The full log supplied by the user is attached.

Version-Release number of selected component (if applicable):

virt-v2v 1.28.1.1.55
CentOS 7.2

The physical server being converted is Windows Server 2003.

How reproducible:

For the user this is 100% reproducible.  I have not managed to
reproduce it myself yet.

Comment 1 Richard W.M. Jones 2016-01-25 13:20:28 UTC
I'm adding V2V & P2V whiteboard flags, but this is not specifically
about v2v (or even about libguestfs).

Comment 5 Richard W.M. Jones 2016-01-25 13:52:39 UTC
Our working theory is that the c:\windows\system32 directory
contains a file called "Chaînes.scf".  I have attached the directory
listings supplied by the user as private attachments.

Comment 6 Richard W.M. Jones 2016-01-25 14:39:42 UTC
Created attachment 1118059 [details]
test1.img.xz

(In reply to Richard W.M. Jones from comment #5)
> Our working theory is that the c:\windows\system32 directory
> contains a file called "Chaînes.scf".  I have attached the directory
> listings supplied by the user as private attachments.

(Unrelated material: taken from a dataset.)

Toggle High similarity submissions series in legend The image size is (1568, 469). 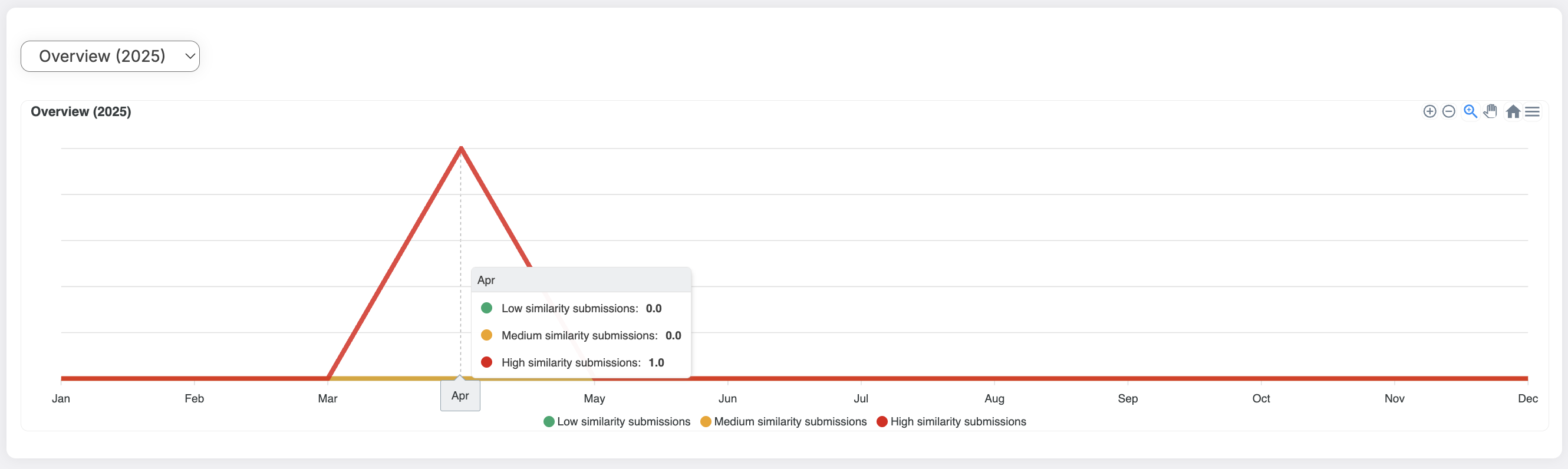click(x=951, y=421)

This theory was wrong, but I have reproduced the problem
by deliberately creating a malformed NTFS partition.  I did
this by touching a file called "/test/pqrst" and then (using
a hex editor) modifying the file "t" character on disk to be the
invalid[1] UCS2 character U+DF00.

The xz-compressed disk image is attached.

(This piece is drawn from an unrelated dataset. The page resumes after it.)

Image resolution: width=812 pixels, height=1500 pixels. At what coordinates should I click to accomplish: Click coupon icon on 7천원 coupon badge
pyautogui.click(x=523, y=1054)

Opening the disk image in guestfish causes the error for various
commands, eg:

><fs> ll /test
libguestfs: error: ll: ls: reading directory /sysroot/test: Invalid or incomplete multibyte or wide character
><fs> case-sensitive-path /test/a
libguestfs: error: case_sensitive_path: readdir: Invalid or incomplete multibyte or wide character

So I suspect that the reporter's disk image contains some illegal
filename.  What's interesting is that Windows 2003 seems quite
happy, so the filename is only illegal for ntfs-3g and not for
Windows.  Or maybe this is a bug in ntfs-3g and the filename is not
illegal at all.

[1] http://www.fileformat.info/info/unicode/char/df00/index.htm

Comment 8 Richard W.M. Jones 2016-06-22 13:19:33 UTC
Long thread discussing this:

https://www.mail-archive.com/ntfs-3g-devel@lists.sourceforge.net/msg01174.html

The outcome were a couple of patches which went upstream (in ntfs-3g).
Including these in ntfs-3g (or libguestfs-winsupport) ought to make
our handling of these guests more robust.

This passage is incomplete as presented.